Ulugan permitted himself a smile for the first time.
“It would make my heart glad, to die in the service of a strong Yuan country.”
“I can persuade my emperor,” Chrysoloras said, “assuming I can reach home again. By land it would take many months. It will be shorter on the Black Sea, assuming I survive to discover passage.”
As if on cue, a shout of alarm rose at the top of the column. All heads—Mongolian, and Eastern Roman—jerked forward at the sound.
“We are ambushed!” Ulugan said, baring his teeth in a snarl.
“Captains!” Chrysoloras bellowed. “Make ready to repulse the enemy!”
Latin men swirled among the Mongolian horses as the different ranks jostled to reform toward the threat. The bristling mass of Eastern Roman spearmen rushed forward through the mud, eager to bring their weapons to bear, while archers formed up behind them. General Ulugan barked hard orders in his native language and sent his riders thundering out into the treeline.

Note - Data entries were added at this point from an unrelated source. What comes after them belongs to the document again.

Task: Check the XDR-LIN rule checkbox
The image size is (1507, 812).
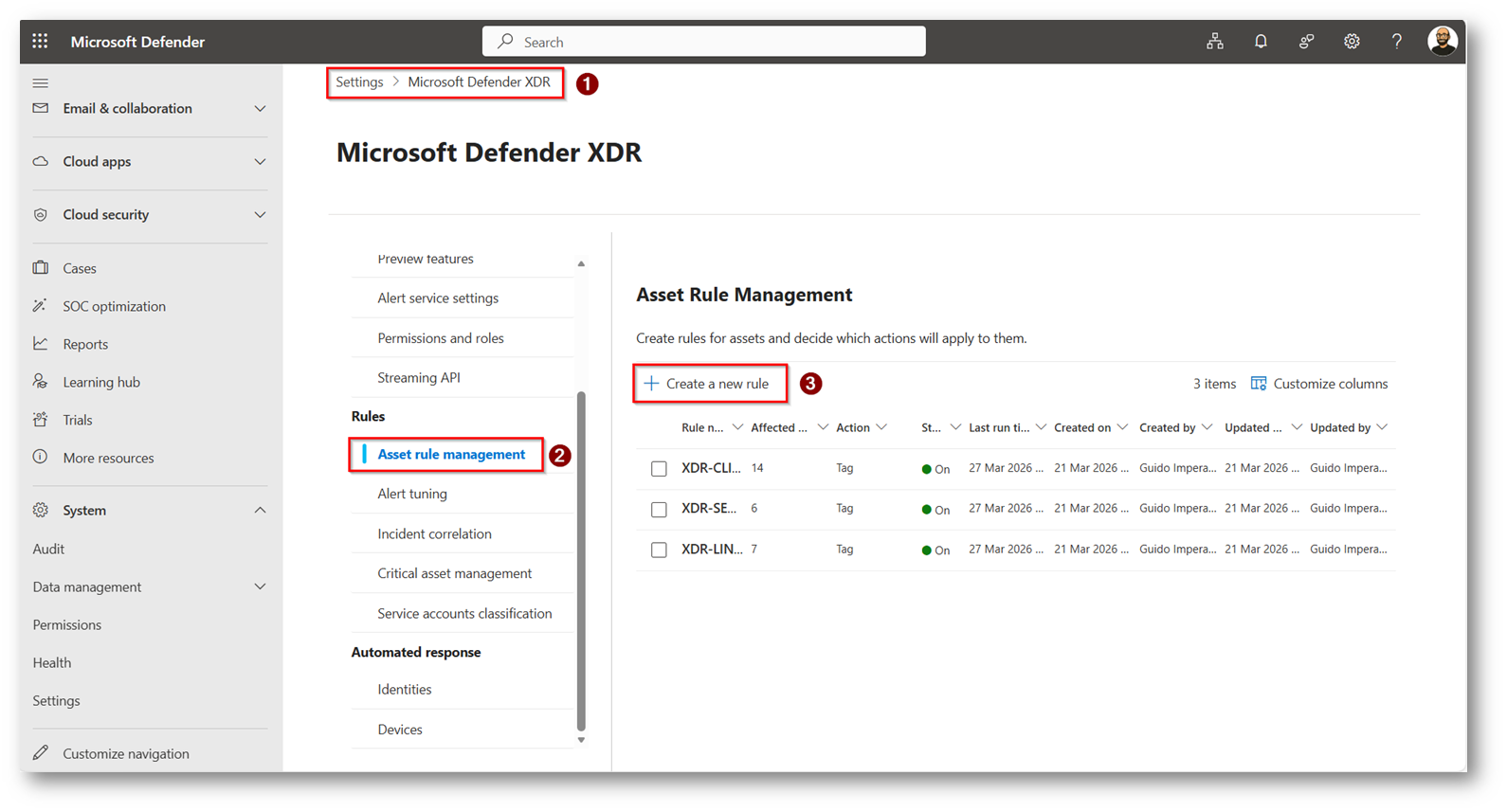Action: pyautogui.click(x=659, y=550)
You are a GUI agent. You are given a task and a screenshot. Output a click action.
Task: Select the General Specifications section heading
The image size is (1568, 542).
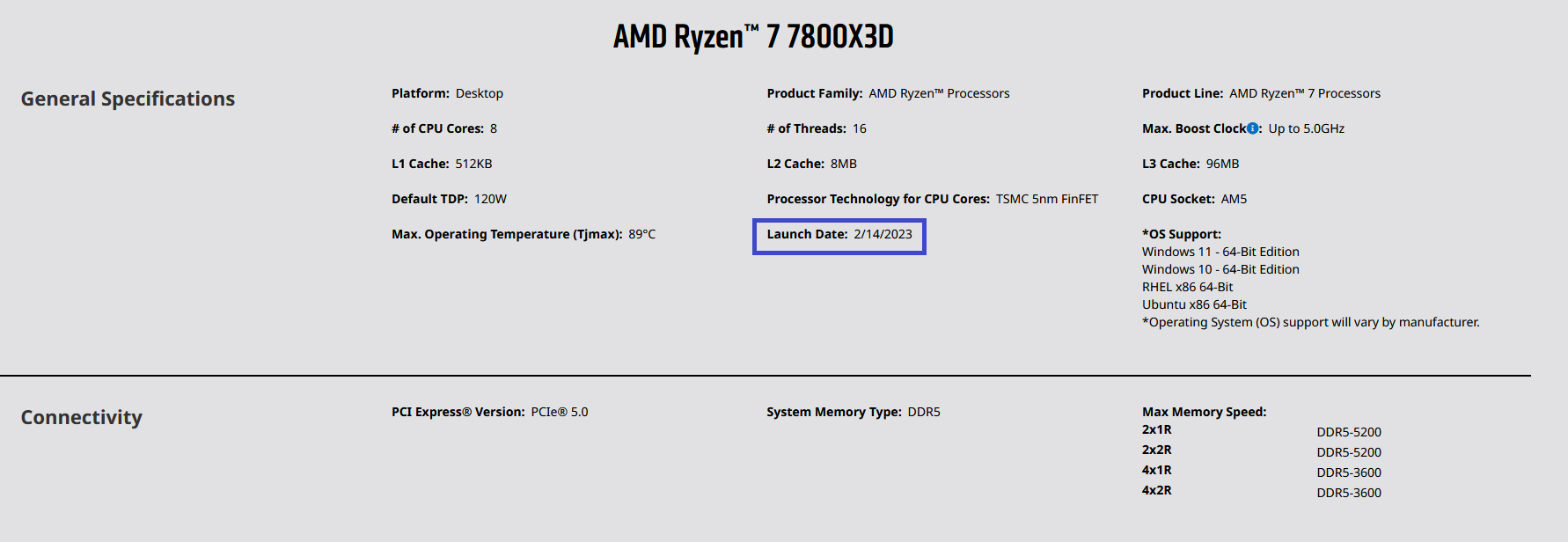pos(128,99)
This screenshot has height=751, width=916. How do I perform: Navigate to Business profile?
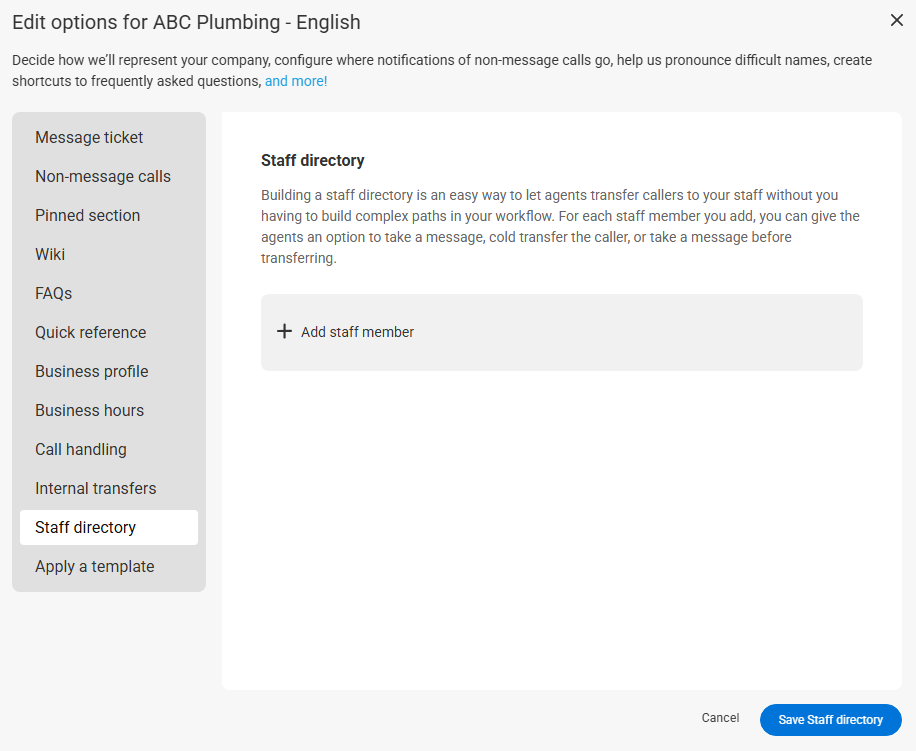(91, 372)
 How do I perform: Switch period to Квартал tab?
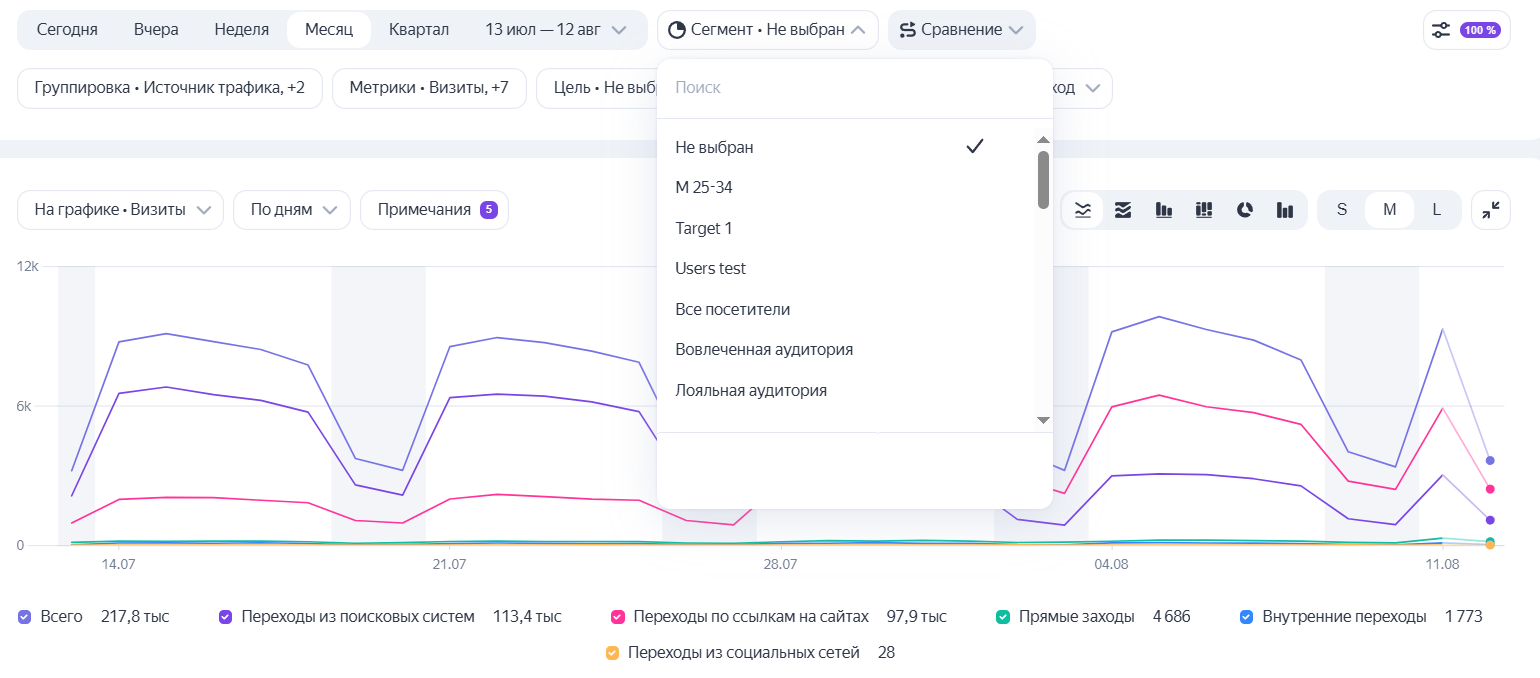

“Where are they going?” Chrysoloras asked, his chest heaving as the adrenaline of impending battle flooded his veins.
“They are faster, and can flank the enemy!”
“My own men will engage them head-on. I am afraid we aren’t sufficiently numerous to challenge a real army, however.”
Chrysoloras—though he didn’t have a soldiering bone in his body—urged his horse forward. The cacophony of clashing weapons could be heard up ahead, and soon the screaming of men filled the air. Chrysoloras’s bodyguards kept him penned, their own horses pulled in tight to protectively surround the general. His bodyguards’ heads swiveled this way and that, looking for any threat. But since the ambush had come from off the road proper, it was difficult to tell how many Ottoman Turks were involved, or if they were even Turks at all. Much was still obscured by the trees.